The problem with this reading is that the president and the vice president did get renominated against rather heavy odds. It was a premise of those who opposed Mr. Carter on the "open convention" question, that in fact the poor Democratic voters who cast their lot with him in the caucuses and primaries had been, somehow, misled or at least confused. They had been made to reach a choice they didn't understand on the basis of information and expectations that didn't prove out.
But there is no explaining away the Carter-Mondale victory over Sen. Kennedy and the other competition that occurred along the route to New York. And you really have to give the president and the vice president that. There were some moves and gestures that were pretty cynical, raw. And there was a lot of pretending to political disinterest when campaigning was the purpose at hand. But there were also shrewdness of tactics and coolness of nerve and a bunch of right decisions toward the end that successfully wrapped up renomination.
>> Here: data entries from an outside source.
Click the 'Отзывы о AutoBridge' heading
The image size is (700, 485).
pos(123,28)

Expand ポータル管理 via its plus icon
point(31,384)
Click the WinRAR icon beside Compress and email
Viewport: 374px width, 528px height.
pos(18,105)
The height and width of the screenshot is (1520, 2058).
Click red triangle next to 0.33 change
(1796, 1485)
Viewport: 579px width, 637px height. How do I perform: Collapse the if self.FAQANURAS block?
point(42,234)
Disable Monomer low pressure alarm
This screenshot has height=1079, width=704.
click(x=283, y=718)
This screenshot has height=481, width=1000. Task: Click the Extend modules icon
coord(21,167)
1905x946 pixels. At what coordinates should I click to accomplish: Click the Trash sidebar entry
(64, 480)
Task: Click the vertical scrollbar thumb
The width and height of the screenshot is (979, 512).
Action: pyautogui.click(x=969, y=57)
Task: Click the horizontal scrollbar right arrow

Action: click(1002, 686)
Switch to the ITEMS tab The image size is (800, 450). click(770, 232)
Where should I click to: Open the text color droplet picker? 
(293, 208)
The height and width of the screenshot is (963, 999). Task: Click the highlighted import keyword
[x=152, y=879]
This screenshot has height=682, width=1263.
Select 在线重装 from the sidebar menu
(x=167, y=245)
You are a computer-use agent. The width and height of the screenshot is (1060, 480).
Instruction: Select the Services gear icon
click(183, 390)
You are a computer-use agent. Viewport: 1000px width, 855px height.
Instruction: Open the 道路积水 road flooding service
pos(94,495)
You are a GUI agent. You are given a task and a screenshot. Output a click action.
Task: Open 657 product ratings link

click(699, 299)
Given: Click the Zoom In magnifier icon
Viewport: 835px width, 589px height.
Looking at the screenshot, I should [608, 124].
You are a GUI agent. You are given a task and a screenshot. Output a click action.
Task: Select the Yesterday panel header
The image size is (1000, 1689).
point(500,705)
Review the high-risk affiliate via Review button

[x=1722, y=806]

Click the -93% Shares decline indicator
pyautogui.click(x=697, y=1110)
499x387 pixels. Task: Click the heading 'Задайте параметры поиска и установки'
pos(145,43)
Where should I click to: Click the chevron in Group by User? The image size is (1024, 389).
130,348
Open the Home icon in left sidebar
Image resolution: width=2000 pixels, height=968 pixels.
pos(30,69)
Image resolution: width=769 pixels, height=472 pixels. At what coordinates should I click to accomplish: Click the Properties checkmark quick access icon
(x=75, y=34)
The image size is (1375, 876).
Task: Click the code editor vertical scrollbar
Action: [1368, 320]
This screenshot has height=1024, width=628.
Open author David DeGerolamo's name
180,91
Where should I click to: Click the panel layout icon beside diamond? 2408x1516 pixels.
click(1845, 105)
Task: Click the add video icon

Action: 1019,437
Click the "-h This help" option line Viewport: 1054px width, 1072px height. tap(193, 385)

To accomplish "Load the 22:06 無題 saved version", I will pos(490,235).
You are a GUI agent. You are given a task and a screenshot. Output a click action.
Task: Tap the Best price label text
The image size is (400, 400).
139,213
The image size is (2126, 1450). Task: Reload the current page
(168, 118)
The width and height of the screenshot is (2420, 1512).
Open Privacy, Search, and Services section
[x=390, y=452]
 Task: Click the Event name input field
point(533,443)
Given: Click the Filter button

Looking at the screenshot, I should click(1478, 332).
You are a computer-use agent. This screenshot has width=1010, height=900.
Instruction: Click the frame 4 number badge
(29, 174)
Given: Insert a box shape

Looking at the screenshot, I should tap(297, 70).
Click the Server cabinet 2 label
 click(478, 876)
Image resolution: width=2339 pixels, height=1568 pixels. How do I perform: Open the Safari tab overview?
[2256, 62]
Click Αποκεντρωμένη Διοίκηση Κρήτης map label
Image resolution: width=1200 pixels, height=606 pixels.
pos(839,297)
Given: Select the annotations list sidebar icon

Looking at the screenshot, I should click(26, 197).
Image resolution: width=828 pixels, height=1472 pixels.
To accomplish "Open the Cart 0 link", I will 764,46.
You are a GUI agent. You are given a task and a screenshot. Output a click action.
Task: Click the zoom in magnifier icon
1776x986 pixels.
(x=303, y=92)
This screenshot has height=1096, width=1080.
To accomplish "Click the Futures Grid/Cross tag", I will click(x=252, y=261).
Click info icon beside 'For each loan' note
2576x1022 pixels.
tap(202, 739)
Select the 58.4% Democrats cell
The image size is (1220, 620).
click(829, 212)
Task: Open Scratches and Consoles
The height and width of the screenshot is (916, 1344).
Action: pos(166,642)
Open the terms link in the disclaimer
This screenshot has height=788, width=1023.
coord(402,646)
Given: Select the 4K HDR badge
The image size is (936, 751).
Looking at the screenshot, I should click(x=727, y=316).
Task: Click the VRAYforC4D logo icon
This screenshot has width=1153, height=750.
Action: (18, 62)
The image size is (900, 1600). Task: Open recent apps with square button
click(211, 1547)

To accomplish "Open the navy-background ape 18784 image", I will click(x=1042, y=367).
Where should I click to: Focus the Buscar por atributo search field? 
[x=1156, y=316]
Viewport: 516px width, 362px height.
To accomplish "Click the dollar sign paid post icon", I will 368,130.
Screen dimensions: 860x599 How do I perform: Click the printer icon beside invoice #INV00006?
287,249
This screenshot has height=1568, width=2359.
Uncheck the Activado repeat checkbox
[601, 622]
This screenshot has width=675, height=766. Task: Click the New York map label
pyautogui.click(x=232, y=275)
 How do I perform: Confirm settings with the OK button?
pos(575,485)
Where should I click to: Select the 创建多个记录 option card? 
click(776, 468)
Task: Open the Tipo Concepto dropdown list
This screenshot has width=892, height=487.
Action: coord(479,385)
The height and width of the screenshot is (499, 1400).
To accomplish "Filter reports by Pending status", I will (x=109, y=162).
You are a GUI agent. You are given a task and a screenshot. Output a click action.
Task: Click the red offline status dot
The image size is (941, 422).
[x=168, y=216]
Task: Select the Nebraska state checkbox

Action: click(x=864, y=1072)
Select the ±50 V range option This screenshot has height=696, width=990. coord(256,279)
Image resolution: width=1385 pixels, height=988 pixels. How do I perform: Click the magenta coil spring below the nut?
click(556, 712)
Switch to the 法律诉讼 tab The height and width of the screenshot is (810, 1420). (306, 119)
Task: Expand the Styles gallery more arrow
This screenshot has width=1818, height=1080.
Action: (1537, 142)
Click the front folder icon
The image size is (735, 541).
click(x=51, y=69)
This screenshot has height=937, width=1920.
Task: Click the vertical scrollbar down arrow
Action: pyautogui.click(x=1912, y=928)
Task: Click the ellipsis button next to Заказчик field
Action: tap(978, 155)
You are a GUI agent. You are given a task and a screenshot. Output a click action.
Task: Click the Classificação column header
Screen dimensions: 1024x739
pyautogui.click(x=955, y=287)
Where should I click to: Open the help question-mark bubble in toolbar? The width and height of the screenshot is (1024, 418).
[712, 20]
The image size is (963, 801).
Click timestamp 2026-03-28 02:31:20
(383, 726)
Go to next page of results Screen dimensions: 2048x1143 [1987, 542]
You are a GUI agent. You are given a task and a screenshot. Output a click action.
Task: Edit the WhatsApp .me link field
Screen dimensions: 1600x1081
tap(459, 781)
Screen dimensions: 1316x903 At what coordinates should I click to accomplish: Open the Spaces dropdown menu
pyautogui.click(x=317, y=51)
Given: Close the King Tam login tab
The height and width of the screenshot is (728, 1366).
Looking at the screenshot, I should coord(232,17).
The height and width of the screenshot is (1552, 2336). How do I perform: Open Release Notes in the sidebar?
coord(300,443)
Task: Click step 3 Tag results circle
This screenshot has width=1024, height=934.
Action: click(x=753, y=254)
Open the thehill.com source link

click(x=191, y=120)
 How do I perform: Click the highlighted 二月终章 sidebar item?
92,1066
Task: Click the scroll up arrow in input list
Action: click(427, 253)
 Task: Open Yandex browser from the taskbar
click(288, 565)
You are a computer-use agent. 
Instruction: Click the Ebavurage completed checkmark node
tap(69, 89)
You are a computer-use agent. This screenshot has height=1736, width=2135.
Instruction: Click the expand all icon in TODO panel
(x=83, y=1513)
Sen. Kennedy's loss, once a seeming impossibility, owed something -- much -- to his own mistakes and weaknesses of his political position. But even when you have said that, you must concede that it also was primarily the result of his being outcampaigned and outwitted, and that he was a victim of that ancient truism: winning is coming in first. It is true that the president and Mr. Mondale are low in the polls, and, to judge from all the comment printed, broadcast and spluttered privately, something other than America's sweethearts just now. But the fact is worth noting as the campaign at long last begins to get down to serious Republican v. Democratic business: Houdini and his running mate, merely by the act of being renominated, have given evidence that it is foolhardy to write them off completely on the basis of uniformly negative polls.